> **WHAT YOU HAVE TO DO**: No pictures, nothing altered: return the data below.

*** TASK INPUTS ***

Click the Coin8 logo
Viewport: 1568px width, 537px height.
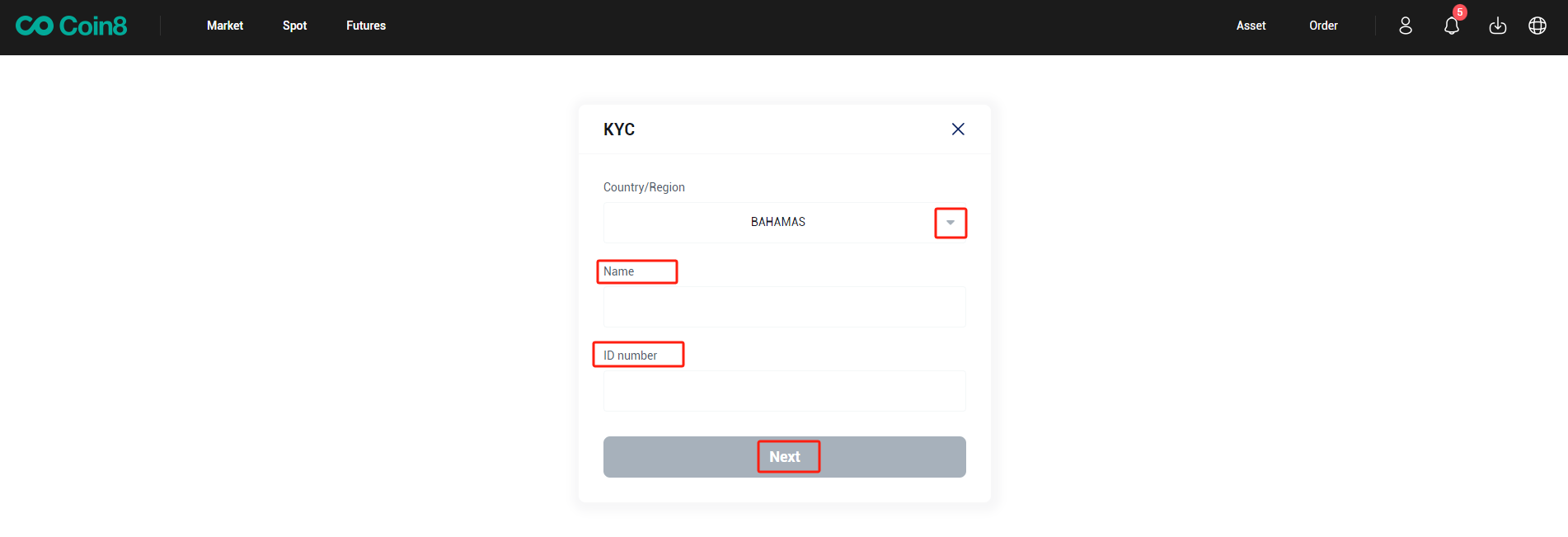tap(72, 26)
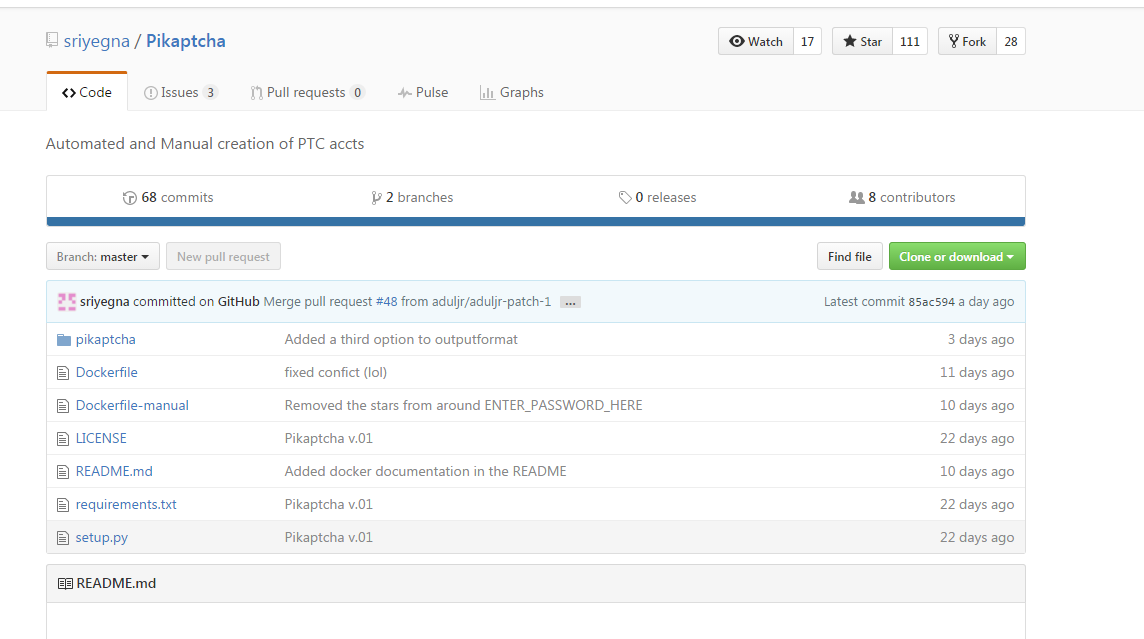Click the pikaptcha folder icon

(x=64, y=340)
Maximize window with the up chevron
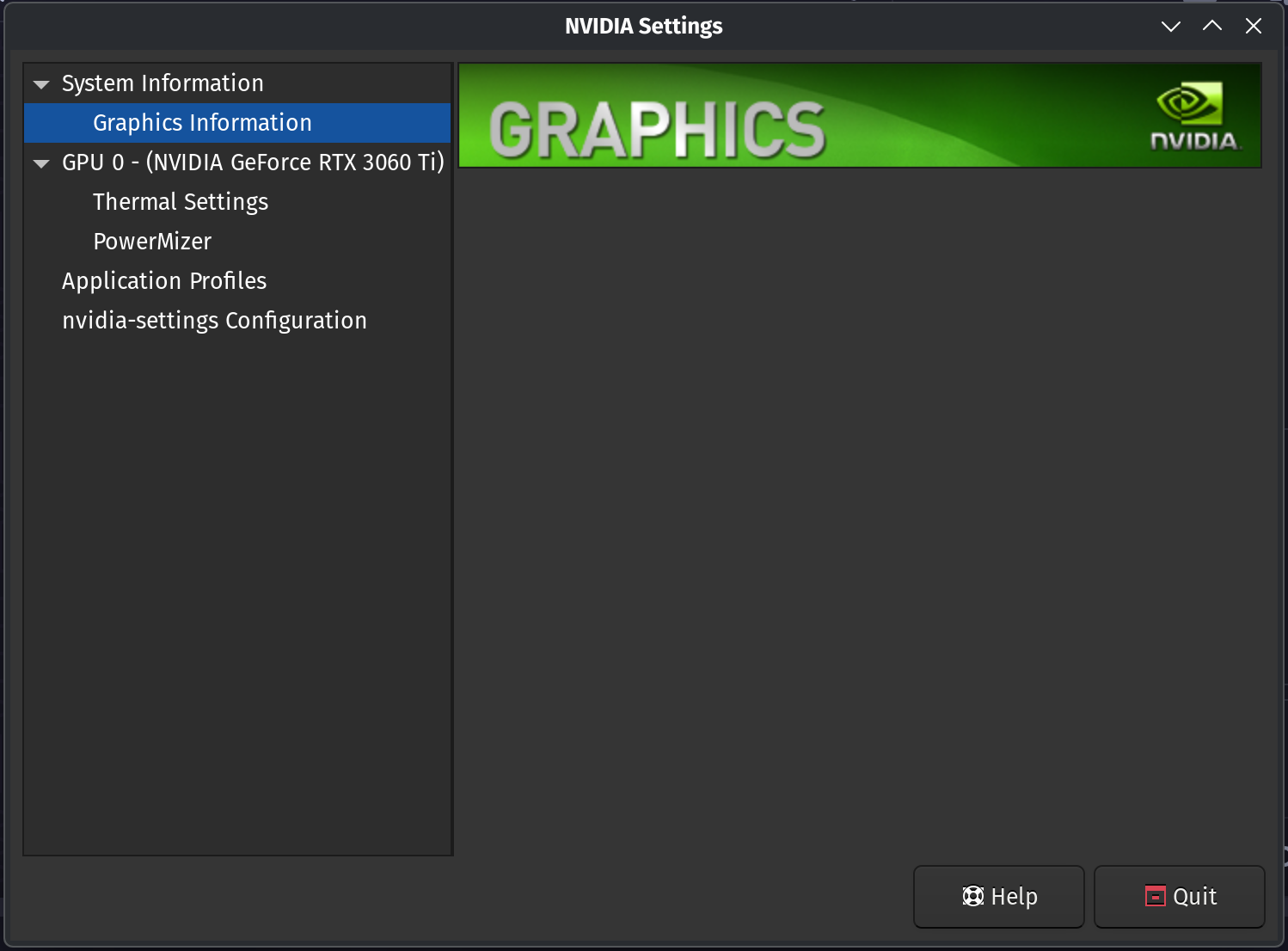The width and height of the screenshot is (1288, 951). [x=1211, y=26]
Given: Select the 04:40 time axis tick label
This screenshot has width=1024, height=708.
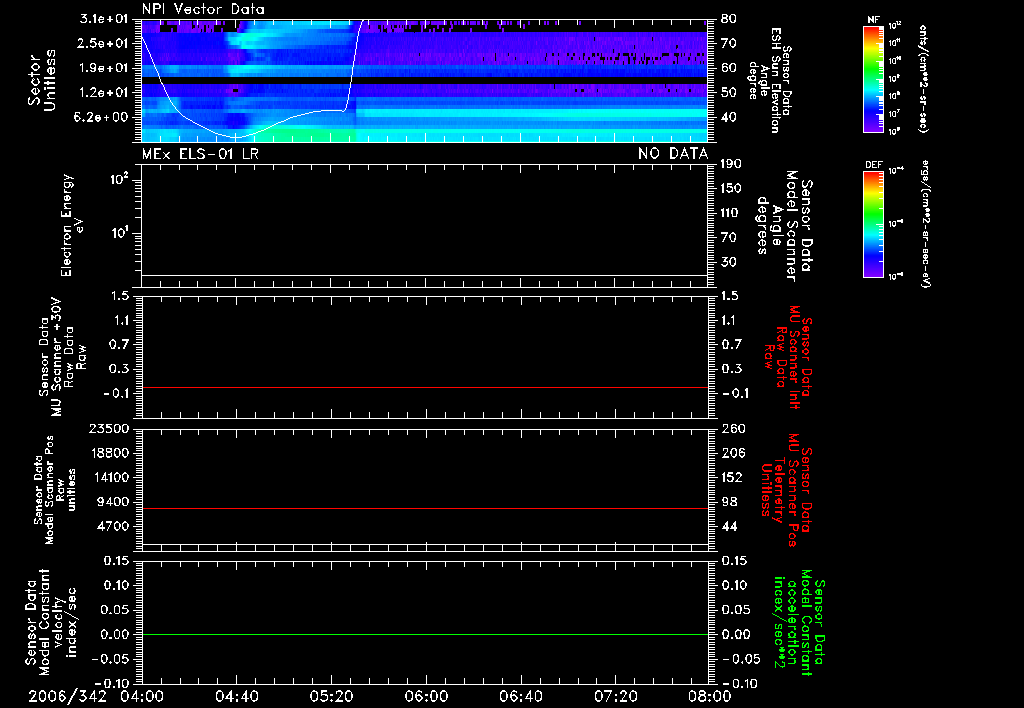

*** End of TASK INPUTS ***

> **EXERCISE RESPONSE**:
Click the Coin8 logo
Viewport: 1568px width, 537px height.
tap(72, 26)
Click the pikaptcha folder icon

(x=64, y=340)
Maximize window with the up chevron
The width and height of the screenshot is (1288, 951). [x=1211, y=26]
Given: Select the 04:40 time axis tick label
This screenshot has width=1024, height=708.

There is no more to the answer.